EXERCISE INSTRUCTIONS: Copy the lines verbatim, beginning with the line that contains "Show hidden tray icons with the up arrow" and continuing through the end of the data, and only those lines.

Excerpts from a dataset
------------------------------------

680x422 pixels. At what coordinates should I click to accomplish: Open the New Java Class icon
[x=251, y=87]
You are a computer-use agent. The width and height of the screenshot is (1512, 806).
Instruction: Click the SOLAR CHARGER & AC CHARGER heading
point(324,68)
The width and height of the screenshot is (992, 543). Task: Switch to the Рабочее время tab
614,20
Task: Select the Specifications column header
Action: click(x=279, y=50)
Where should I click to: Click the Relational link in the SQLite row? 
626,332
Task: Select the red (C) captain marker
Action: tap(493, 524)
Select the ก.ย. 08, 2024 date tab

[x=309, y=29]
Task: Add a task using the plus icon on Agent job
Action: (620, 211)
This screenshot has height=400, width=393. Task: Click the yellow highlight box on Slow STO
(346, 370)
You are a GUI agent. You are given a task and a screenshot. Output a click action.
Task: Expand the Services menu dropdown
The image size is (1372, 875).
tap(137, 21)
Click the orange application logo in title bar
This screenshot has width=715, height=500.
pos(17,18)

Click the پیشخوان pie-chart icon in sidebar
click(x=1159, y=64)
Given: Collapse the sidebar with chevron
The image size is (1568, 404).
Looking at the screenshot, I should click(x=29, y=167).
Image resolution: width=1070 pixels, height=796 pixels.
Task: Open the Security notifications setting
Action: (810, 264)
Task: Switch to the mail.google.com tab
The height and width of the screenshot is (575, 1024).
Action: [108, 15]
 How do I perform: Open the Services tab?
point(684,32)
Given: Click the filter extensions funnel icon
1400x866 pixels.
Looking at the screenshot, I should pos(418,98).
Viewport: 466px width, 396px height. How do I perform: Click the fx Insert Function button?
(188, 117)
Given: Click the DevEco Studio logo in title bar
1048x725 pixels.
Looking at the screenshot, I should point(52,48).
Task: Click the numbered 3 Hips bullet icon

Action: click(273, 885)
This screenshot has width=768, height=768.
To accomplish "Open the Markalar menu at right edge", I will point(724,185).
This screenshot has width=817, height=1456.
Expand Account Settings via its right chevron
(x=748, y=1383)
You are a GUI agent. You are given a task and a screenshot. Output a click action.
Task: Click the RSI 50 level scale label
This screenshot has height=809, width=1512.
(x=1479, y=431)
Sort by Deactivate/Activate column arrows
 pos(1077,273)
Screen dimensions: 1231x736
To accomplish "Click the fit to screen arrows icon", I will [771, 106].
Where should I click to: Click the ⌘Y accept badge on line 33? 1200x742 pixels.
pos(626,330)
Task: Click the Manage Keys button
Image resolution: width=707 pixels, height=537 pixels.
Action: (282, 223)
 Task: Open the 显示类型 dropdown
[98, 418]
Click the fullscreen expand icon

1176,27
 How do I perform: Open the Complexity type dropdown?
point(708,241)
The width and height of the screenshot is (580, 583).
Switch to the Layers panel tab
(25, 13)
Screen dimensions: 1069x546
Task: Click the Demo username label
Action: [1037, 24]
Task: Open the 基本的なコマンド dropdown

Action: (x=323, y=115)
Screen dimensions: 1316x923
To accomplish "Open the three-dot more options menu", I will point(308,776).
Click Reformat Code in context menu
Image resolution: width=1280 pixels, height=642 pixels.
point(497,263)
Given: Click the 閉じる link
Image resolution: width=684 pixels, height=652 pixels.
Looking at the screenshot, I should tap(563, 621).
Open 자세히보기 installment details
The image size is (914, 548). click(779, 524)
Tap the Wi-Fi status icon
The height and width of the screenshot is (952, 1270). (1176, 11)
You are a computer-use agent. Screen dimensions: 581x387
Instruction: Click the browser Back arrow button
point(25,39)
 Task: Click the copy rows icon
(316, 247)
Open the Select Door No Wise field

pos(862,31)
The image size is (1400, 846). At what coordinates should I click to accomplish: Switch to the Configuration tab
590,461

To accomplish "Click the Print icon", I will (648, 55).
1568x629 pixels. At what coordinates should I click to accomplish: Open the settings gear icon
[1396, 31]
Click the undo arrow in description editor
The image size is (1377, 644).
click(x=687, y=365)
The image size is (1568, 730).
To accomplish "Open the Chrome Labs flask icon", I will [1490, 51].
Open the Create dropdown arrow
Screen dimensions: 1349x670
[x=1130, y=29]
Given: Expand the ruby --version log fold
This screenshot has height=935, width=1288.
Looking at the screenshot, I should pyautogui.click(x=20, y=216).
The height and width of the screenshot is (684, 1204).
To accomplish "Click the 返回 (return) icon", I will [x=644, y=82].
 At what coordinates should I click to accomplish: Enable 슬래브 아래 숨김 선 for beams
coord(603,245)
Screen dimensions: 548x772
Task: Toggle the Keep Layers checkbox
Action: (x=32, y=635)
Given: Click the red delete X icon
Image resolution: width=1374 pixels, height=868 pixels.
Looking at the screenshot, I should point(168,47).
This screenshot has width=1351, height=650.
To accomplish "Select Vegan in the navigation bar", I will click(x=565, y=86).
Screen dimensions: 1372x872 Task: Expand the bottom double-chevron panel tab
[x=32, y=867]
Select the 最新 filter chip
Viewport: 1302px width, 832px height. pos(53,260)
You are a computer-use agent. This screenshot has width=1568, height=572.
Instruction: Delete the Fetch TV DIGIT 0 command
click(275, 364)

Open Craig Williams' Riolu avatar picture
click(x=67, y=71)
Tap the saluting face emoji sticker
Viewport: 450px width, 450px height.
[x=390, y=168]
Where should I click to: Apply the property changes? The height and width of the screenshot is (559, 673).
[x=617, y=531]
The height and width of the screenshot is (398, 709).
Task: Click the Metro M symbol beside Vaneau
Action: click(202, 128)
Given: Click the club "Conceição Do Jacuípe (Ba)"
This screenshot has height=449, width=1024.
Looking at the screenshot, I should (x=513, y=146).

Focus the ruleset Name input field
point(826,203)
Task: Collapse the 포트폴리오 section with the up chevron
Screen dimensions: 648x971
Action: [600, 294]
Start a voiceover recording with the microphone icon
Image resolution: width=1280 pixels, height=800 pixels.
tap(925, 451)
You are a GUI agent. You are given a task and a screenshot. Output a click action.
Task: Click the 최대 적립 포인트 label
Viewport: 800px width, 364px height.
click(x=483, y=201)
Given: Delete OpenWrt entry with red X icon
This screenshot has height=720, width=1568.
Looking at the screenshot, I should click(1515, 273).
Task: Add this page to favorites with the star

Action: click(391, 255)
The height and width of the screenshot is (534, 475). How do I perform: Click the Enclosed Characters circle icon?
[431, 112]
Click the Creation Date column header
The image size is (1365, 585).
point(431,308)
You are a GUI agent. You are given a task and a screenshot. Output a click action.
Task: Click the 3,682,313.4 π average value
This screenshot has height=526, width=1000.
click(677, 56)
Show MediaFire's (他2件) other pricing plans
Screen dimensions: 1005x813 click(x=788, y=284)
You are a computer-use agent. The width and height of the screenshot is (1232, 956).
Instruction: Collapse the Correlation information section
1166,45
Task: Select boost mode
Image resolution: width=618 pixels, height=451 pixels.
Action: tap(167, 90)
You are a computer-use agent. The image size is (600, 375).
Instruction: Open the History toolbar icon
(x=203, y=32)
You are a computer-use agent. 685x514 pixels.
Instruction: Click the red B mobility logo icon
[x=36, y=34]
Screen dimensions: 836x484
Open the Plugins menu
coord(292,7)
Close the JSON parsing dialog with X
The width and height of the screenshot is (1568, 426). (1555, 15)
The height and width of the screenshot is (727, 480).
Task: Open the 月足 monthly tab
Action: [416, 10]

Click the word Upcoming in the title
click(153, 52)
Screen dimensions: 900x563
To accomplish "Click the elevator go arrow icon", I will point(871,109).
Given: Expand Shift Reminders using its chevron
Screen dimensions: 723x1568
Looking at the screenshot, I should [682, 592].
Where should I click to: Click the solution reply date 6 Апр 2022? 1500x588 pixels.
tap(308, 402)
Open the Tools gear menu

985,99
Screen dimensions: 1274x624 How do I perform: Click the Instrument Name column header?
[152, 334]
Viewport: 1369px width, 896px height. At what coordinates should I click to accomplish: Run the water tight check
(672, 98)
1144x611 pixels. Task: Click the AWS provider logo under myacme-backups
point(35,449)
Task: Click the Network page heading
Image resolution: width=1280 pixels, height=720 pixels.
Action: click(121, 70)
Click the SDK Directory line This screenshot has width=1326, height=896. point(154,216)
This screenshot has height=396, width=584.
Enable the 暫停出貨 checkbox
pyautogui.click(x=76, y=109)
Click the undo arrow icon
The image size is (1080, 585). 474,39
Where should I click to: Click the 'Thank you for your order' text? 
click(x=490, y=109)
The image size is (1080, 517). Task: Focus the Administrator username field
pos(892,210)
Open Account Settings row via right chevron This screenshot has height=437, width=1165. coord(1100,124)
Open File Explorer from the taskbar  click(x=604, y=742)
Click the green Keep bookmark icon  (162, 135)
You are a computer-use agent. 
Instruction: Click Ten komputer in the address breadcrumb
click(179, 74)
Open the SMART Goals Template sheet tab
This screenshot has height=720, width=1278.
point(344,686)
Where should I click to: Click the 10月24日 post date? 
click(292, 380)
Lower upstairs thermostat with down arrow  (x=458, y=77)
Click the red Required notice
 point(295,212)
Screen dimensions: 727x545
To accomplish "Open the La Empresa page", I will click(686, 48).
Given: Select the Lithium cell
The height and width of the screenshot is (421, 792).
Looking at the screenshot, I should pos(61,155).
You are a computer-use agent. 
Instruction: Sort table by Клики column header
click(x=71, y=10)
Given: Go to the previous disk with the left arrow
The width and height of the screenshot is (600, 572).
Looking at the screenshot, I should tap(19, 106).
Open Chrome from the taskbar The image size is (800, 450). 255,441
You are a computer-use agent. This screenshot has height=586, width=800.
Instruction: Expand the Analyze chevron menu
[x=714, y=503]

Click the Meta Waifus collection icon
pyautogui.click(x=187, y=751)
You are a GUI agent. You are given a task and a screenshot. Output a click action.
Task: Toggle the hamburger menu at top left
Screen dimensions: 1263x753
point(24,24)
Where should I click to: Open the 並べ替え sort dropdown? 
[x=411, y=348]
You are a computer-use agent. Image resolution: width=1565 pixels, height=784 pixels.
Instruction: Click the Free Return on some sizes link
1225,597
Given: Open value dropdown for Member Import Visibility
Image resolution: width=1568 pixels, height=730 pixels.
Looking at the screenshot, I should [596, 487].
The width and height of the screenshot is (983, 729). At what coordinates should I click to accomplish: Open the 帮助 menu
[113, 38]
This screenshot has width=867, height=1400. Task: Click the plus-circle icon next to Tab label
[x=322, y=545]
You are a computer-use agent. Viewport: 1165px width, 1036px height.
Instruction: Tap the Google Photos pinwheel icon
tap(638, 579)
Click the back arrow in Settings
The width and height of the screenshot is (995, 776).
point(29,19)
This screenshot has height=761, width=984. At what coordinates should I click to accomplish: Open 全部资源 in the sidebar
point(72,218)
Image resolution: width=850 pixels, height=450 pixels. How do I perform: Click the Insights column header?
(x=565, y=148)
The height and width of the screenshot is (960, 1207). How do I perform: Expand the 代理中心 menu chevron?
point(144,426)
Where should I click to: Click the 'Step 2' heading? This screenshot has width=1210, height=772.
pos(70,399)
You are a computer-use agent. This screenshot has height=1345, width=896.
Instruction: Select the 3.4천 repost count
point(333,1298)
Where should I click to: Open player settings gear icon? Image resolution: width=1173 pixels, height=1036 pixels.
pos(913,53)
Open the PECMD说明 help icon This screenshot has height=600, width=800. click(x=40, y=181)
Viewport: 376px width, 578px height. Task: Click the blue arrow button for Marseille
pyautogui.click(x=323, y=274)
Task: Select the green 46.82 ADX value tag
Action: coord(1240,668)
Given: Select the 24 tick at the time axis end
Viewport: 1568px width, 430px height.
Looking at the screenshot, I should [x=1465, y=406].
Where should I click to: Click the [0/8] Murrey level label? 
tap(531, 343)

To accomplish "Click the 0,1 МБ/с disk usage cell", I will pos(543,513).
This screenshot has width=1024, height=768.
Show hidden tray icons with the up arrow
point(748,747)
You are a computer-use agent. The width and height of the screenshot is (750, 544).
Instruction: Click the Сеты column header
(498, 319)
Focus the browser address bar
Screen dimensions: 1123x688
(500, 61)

------------------------------------

YOUR RESPONSE:
Show hidden tray icons with the up arrow
point(748,747)
You are a computer-use agent. The width and height of the screenshot is (750, 544).
Instruction: Click the Сеты column header
(498, 319)
Focus the browser address bar
Screen dimensions: 1123x688
(500, 61)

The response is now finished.